This looks normal, but there is one thing I’d like to especially point out. Look at the port numbers. Local port is 179 (BGP) and remote port is random high number. This means that it was R2 that initiated the session and R1 just accepted it. Let’s try to force the reverse.

R1:

router bgp 1234
 neighbor 2.2.2.2 transport connection-mode active
!

R2:

router bgp 1234
 neighbor 1.1.1.1 transport connection-mode passive
!

After clearing the sessions we don’t see the session being enabled. It’s time to call debug to assistance.

R1:

R1#debug ip bgp ipv4 unicast

Sure enough, after just few seconds, we’ll see the log message similar to the one below:

BGP: 2.2.2.2 Active open failed - no route to peer, open active delayed 13312ms (35000ms max, 60% jitter)

Conclusions

There are two important lessons we should learn here:

1. It is true that BGP will not actively open (initiate) BGP session with a peer if the only route to it is the default route.
2. If at least one of the peers has a more specific route to its peer and it actively opens the session, peer that has the default route to it will passively open (accept) the session.

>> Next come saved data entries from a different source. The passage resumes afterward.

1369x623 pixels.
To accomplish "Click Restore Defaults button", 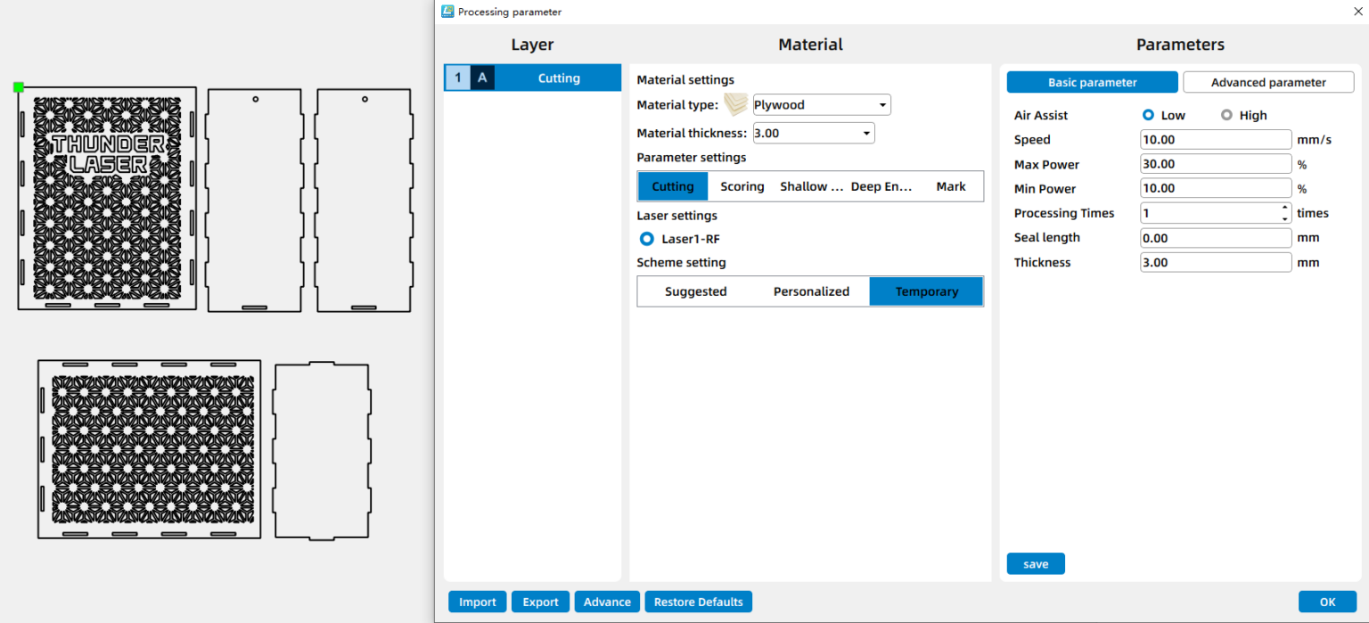I will [x=698, y=602].
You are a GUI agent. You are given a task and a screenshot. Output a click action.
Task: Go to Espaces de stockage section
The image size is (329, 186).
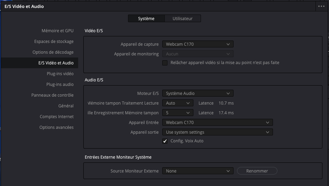coord(54,42)
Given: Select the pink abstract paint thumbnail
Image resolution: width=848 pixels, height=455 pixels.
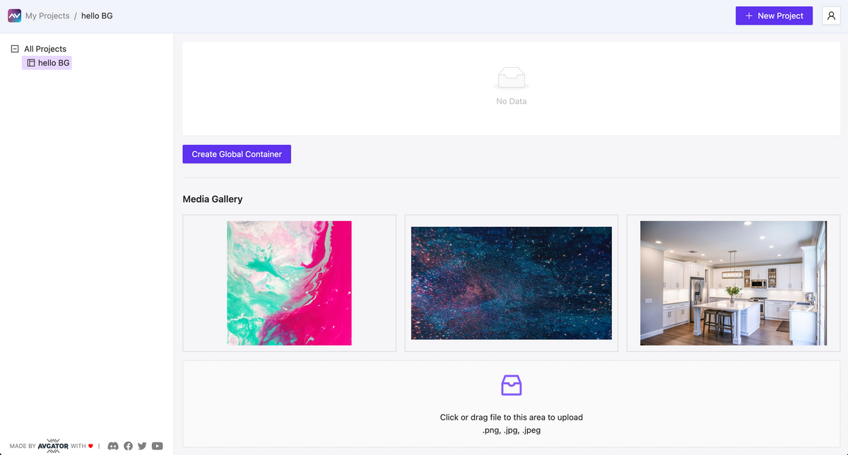Looking at the screenshot, I should point(289,283).
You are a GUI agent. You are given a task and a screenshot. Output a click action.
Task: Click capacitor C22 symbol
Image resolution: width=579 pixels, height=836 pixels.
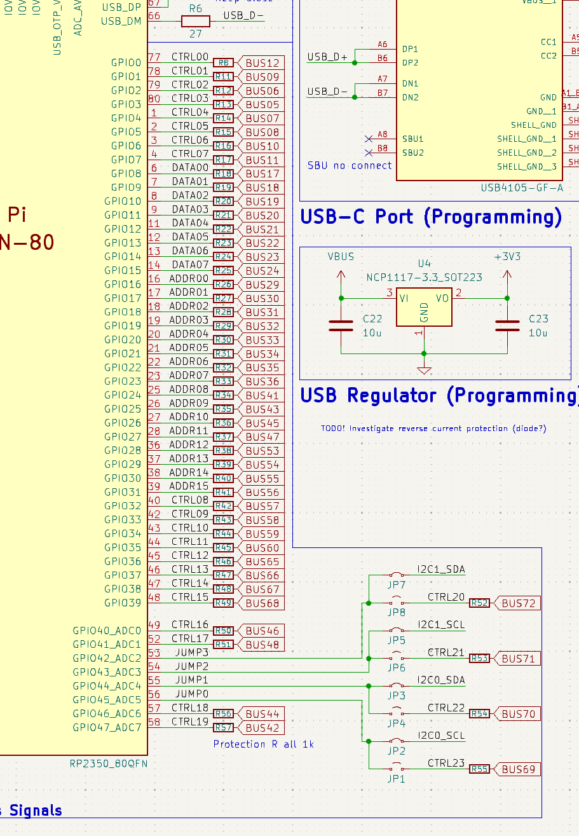click(x=341, y=325)
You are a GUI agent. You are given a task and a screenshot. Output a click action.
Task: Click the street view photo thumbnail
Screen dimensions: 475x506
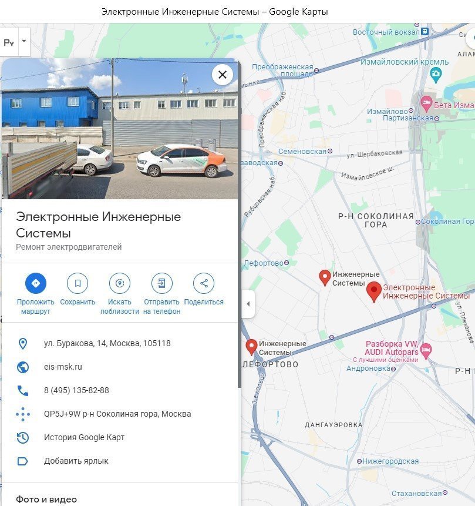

This doesn’t really help us for the situation in which both peers have only default routes to each other. What do we do then?

Double Default

Let’s now focus on R3 and R4. They both have only default routes, but they can surely ping each other.

R3:

R3#ping 4.4.4.4 source Loopback0

Type escape sequence to abort.
Sending 5, 100-byte ICMP Echos to 4.4.4.4, timeout is 2 seconds:
Packet sent with a source address of 3.3.3.3
!!!!!
Success rate is 100 percent (5/5), round-trip min/avg/max = 16/17/20 ms

Knowing what we learned in the last exercise, if we simply configure BGP between them, the session should not come up. Let’s put this knowledge to the test – with debug enabled.

R3:

router bgp 1234
 bgp router-id 3.3.3.3
 neighbor 4.4.4.4 remote-as 1234
 neighbor 4.4.4.4 update-source Loopback0
!

R4:

router bgp 1234
 bgp router-id 4.4.4.4
 neighbor 3.3.3.3 remote-as 1234
 neighbor 3.3.3.3 update-source Loopback0
!

After turning on the debug (using “debug ip bgp ipv4 unicast”), both routers will very soon let us know that they don’t have the routes to each other. At first glance, a hopeless situation.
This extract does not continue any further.